» RECORDS PROVIDED:
• • • •
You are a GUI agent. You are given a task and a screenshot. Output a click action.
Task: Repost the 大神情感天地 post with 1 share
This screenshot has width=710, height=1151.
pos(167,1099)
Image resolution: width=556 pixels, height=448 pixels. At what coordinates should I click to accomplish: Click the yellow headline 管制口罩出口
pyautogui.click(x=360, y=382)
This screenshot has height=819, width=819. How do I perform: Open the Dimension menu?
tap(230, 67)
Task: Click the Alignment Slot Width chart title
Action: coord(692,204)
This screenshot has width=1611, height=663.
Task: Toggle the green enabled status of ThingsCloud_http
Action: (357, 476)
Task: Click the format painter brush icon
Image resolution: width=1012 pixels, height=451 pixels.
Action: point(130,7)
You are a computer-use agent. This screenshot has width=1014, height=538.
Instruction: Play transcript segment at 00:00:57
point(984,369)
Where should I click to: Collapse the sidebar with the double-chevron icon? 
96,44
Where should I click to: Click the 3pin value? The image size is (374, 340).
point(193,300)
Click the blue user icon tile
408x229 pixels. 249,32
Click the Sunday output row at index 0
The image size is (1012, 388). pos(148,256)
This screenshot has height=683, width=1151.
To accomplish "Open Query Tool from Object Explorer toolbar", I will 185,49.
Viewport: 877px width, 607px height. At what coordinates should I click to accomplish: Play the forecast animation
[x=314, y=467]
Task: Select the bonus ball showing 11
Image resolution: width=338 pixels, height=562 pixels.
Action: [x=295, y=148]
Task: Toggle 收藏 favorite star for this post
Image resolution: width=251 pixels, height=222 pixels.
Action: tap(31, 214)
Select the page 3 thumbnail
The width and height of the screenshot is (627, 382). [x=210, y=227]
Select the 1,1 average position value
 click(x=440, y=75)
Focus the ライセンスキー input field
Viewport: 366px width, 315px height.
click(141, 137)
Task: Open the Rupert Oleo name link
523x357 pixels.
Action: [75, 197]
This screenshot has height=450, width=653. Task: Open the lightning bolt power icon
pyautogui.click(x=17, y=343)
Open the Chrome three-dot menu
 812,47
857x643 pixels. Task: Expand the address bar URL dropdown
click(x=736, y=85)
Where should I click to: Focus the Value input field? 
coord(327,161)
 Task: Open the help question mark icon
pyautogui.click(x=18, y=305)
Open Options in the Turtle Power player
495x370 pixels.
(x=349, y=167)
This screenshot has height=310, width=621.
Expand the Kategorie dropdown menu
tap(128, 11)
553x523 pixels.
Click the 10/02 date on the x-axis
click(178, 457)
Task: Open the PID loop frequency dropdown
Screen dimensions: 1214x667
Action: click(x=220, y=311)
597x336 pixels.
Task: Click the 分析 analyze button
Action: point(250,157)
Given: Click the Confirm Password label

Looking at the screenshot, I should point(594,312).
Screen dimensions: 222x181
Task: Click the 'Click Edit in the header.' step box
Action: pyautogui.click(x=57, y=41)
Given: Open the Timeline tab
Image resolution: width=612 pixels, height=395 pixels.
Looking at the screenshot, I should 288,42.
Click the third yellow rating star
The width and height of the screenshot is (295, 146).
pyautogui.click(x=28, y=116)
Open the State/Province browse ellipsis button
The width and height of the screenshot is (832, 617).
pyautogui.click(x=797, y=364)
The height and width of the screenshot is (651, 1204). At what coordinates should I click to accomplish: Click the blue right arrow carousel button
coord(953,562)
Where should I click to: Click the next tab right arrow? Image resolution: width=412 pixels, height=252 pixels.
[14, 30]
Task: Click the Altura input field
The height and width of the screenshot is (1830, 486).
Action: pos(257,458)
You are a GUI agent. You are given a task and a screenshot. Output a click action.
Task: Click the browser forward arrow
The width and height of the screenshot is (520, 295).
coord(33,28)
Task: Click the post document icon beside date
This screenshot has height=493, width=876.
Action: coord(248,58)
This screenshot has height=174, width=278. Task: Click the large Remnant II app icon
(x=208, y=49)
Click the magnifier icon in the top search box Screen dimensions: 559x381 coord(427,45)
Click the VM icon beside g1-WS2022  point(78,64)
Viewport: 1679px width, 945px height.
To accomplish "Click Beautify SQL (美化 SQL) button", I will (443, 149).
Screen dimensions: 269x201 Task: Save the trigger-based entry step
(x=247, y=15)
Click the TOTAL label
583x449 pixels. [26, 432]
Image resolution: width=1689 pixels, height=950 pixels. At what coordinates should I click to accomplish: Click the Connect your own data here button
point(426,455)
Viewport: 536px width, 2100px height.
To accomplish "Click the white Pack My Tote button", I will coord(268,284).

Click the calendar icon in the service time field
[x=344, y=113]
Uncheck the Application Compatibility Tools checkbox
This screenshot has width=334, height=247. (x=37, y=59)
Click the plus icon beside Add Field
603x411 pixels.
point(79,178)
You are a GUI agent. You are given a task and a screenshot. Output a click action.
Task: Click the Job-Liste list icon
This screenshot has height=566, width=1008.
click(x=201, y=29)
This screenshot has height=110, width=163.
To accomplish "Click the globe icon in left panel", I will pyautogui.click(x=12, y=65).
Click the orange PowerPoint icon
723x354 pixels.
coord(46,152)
• • • •
» WHAT TO WORK ON: Write out the lines word for word, starting at the line that contains "This screenshot has height=110, width=163." and ending at the last line above.

» RESULT OF THE EXERCISE:
This screenshot has height=110, width=163.
To accomplish "Click the globe icon in left panel", I will pyautogui.click(x=12, y=65).
Click the orange PowerPoint icon
723x354 pixels.
coord(46,152)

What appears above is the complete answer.